Because of the incentives, we can expect the ratio to move towards 1 over time. In the case of ForCoin A, miners who suffer losses are more likely to leave the network unless the price rises. Coin B offers attractive rewards, so we expect more miners to join until it is no longer profitable.

The effectiveness of this indicator is controversial. It nevertheless gives an idea of the economics of mining that can be taken into account for an overall valuation of digital assets.

### White Papers, Teams, and Roadmaps

The most popular way to set the value of cryptocurrencies and tokens involves good old-fashioned research on projects. By reading the white paper, you can understand the project goals, use cases, and technologies. The performance of your team members can give you an idea of your ability to build and scale your product. Finally, the roadmap tells you whether the project is in progress or not. It can be supplemented with further research to determine the likelihood that the project will reach its milestones.

## Advantages and disadvantages of fundamental analysis

### Advantages of Fundamental Analysis

Fundamental analysis is a powerful method for evaluating a business in a way that technical analysis cannot compete. For investors around the world, studying the various qualitative and quantitative factors is an important starting point for any trade.

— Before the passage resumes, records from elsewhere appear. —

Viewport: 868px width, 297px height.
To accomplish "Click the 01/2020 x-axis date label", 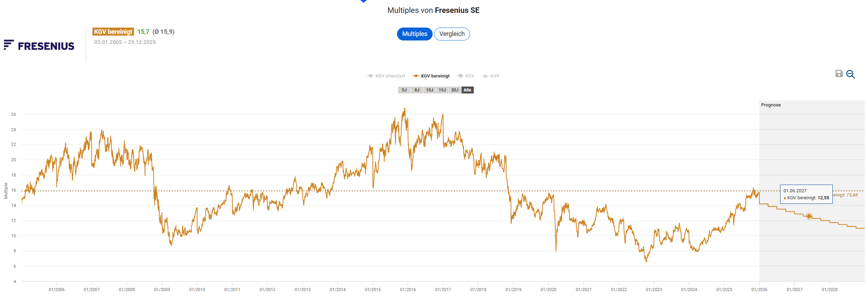I will click(x=548, y=290).
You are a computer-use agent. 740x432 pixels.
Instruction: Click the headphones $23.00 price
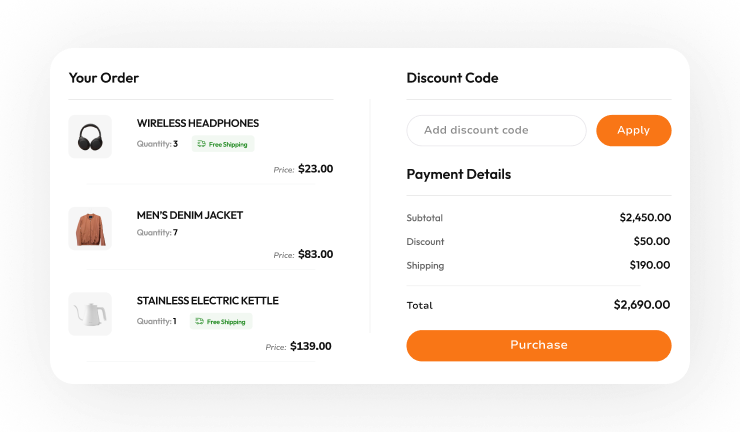point(315,169)
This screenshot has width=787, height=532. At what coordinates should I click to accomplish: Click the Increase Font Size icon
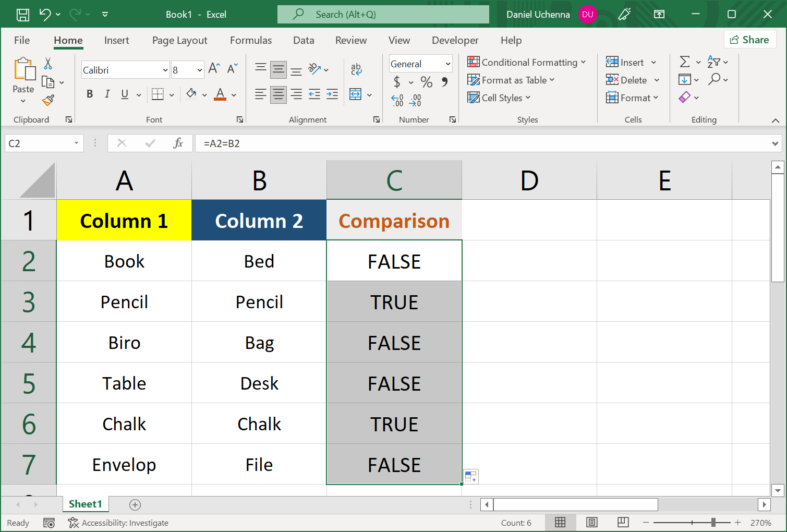(x=212, y=67)
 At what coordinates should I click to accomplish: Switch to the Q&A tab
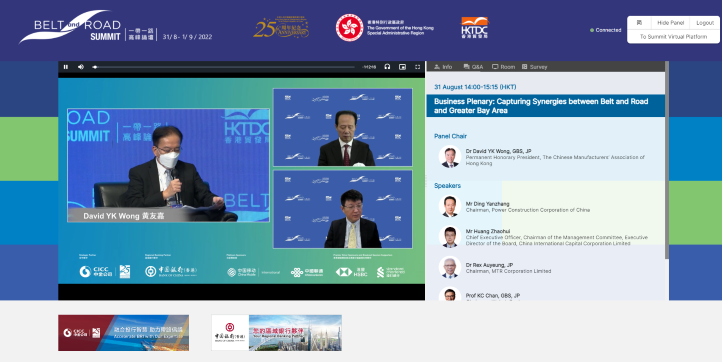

It relies on proven technology and readily available business data, so anyone can perform basic analytics. Or at least this is the case with traditional markets. Indeed, if you look at cryptocurrencies (still a small industry), data is not always available and FAs may not be effective if there is a high correlation between assets.

When done correctly, it provides a basis for identifying stocks that are currently undervalued and may be valued over time. Top investors such as Warren Buffett and Benjamin Graham have consistently demonstrated that rigorous study of business in this way can yield tremendous results.

### Disadvantages of Fundamental Analysis

Fundamental analysis is easy, but the good basic analysis is hard. Determining the intrinsic value of a stock is a time-consuming process that requires much more work than tying numbers to formulas. Many factors have to be evaluated and the learning curve to do it effectively is steep. It is also more suitable for long-term trading than short-term trading.

This type of analysis also overlooks strong market forces and trends that technical analysis can identify. Economist John Maynard Keynes said:

“*The market can stay unreasonably longer than you can remain as a solvent*.”

“*An undervalued stock (according to all metrics) is not guaranteed to increase in value in the future.*”

## Final thoughts

Fundamental analysis is an established practice that some of the most successful traders swear by. By shaping the strategy, investors can learn to better estimate the true value of stocks, cryptocurrencies, and other assets, as well as better understand the business and industry as a whole.

The fundamental analysis combined with technical analysis can provide traders and investors with a comprehensive understanding of which assets and businesses can benefit from. The combination of FA and TA is favored by many in both legacy and cryptocurrency markets.

However, given the early stages of the crypto market, it should be understood that FA may not be effective. Always do your own research and make sure you have a solid risk management strategy in place.